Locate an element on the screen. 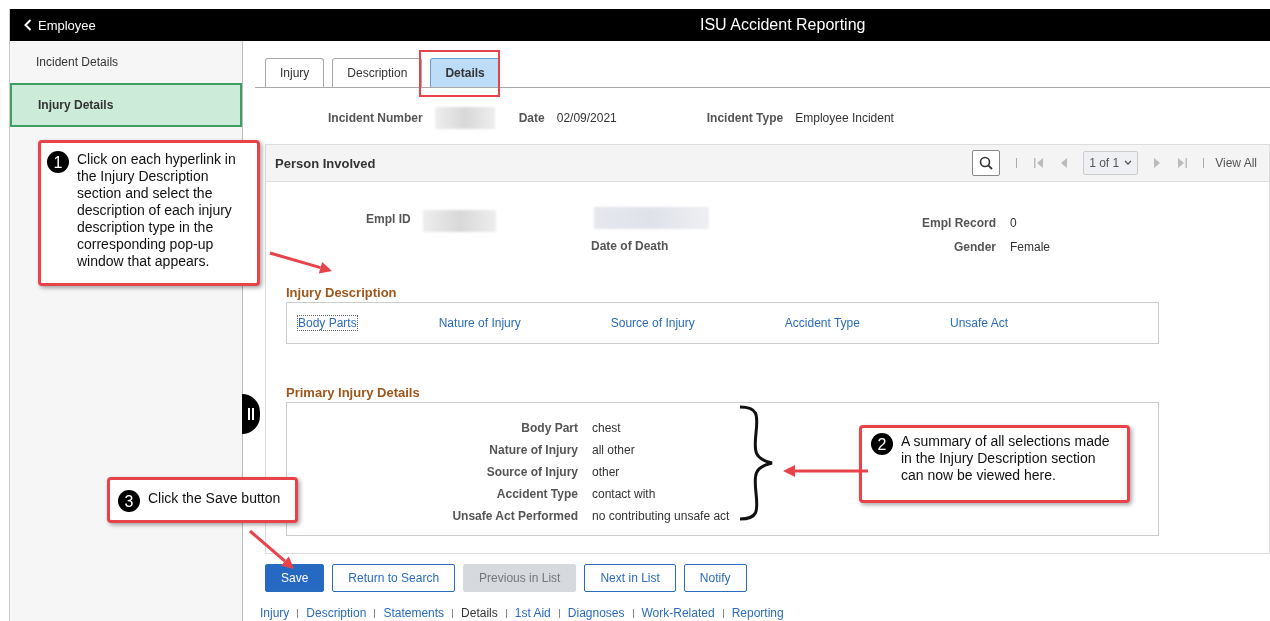 This screenshot has height=621, width=1270. last-page-icon is located at coordinates (1182, 163).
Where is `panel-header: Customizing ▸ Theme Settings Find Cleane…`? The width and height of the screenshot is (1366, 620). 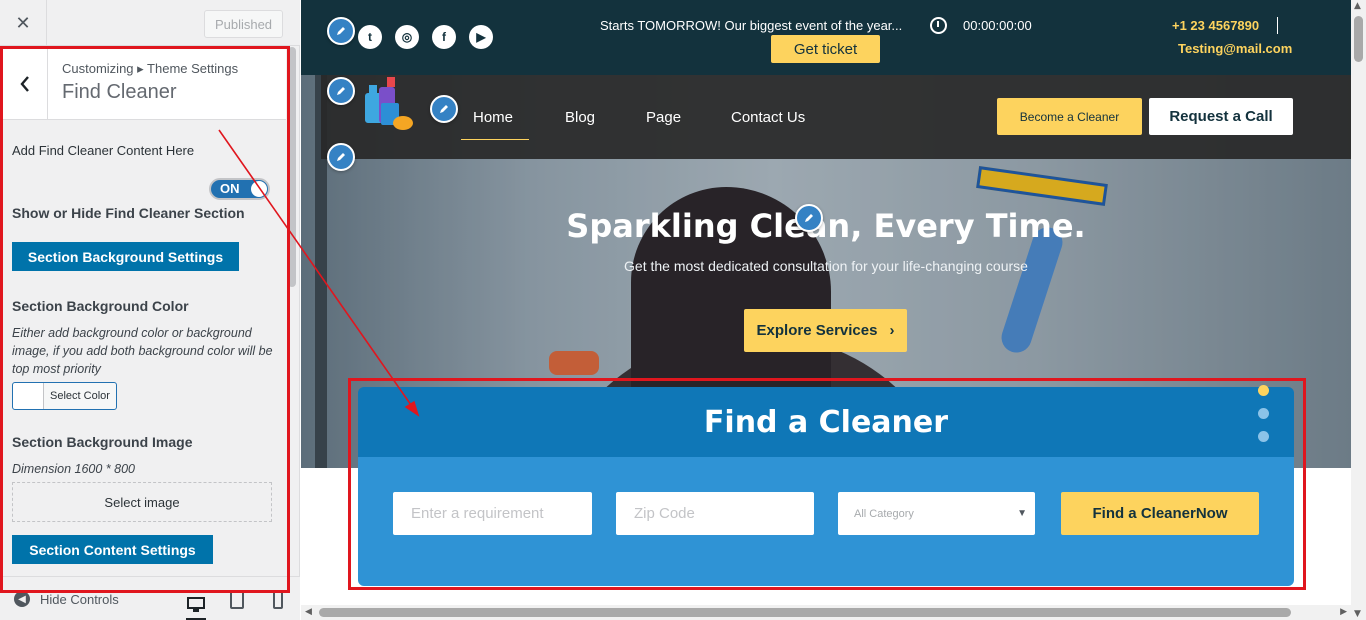 panel-header: Customizing ▸ Theme Settings Find Cleane… is located at coordinates (144, 84).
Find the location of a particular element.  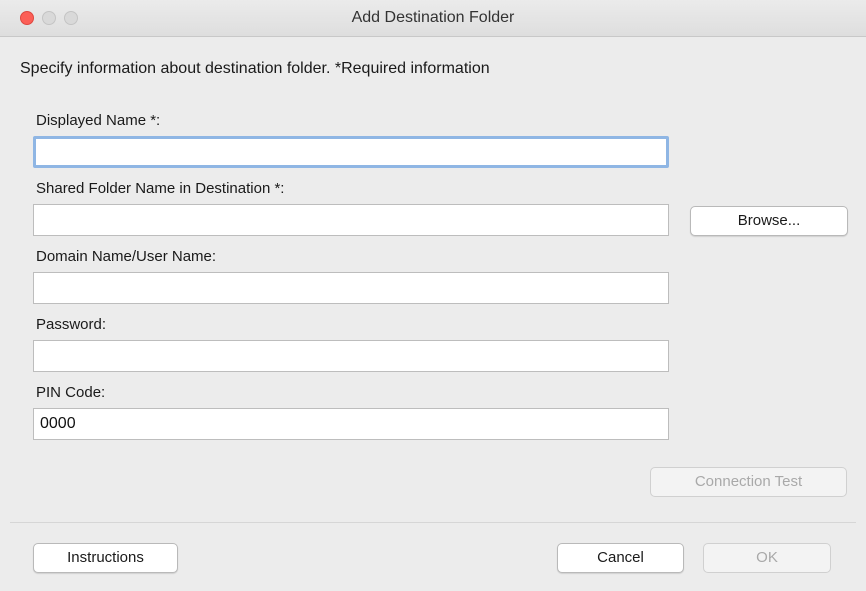

pin-code-input is located at coordinates (351, 424).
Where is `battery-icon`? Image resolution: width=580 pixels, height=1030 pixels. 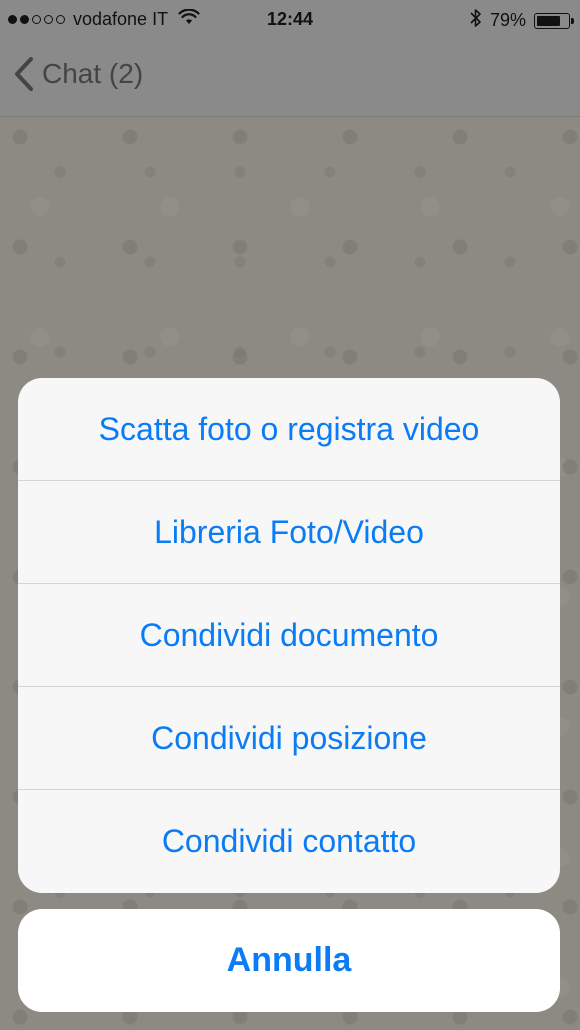
battery-icon is located at coordinates (554, 20).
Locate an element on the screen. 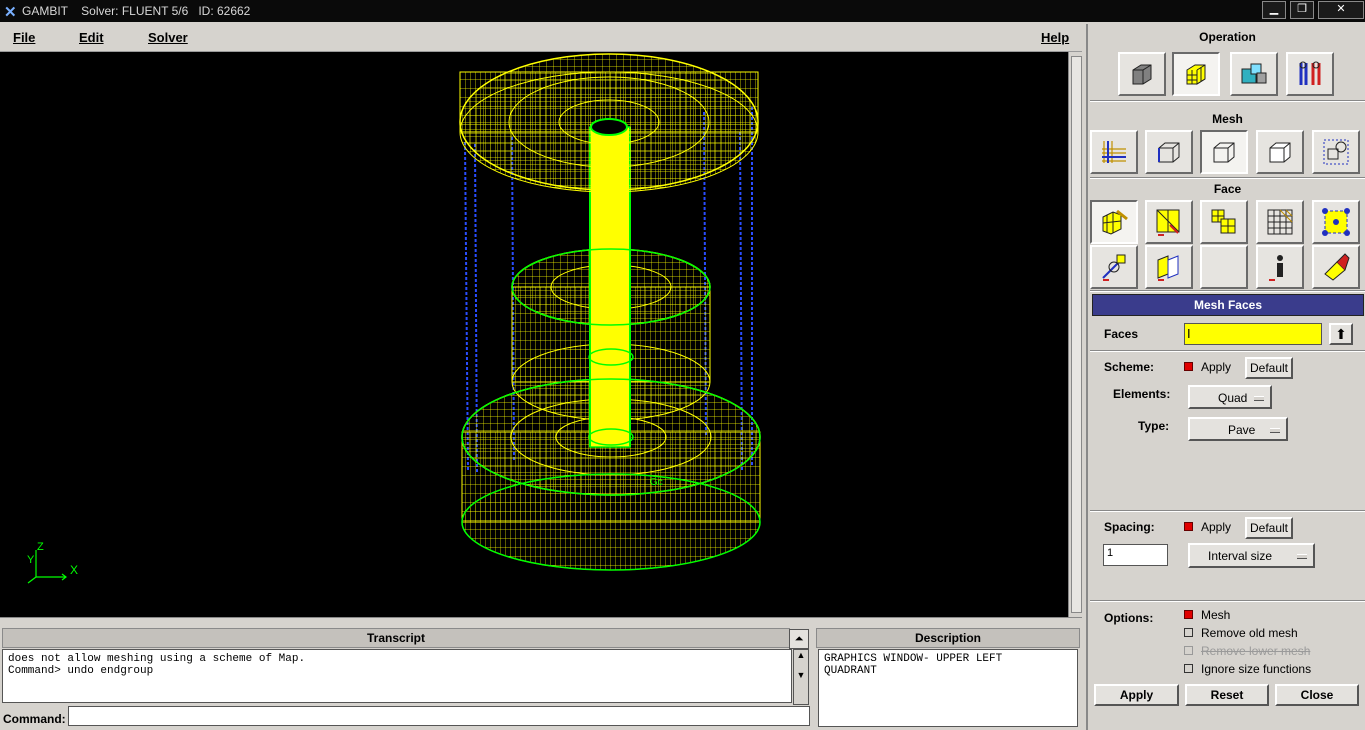 The height and width of the screenshot is (730, 1365). edge-icon is located at coordinates (1169, 152).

PROBLEM DETAILS: Format the lines from the line with "Find the location of a particular element." to the line with "battery-icon is located" as a numbered list, dropping blank lines and leaving out the pictures.

REPLY TO THE TASK:
1. Find the location of a particular element.  
2. pin-code-input is located at coordinates (351, 424).
3. Where is `battery-icon`? Image resolution: width=580 pixels, height=1030 pixels. 
4. battery-icon is located at coordinates (554, 20).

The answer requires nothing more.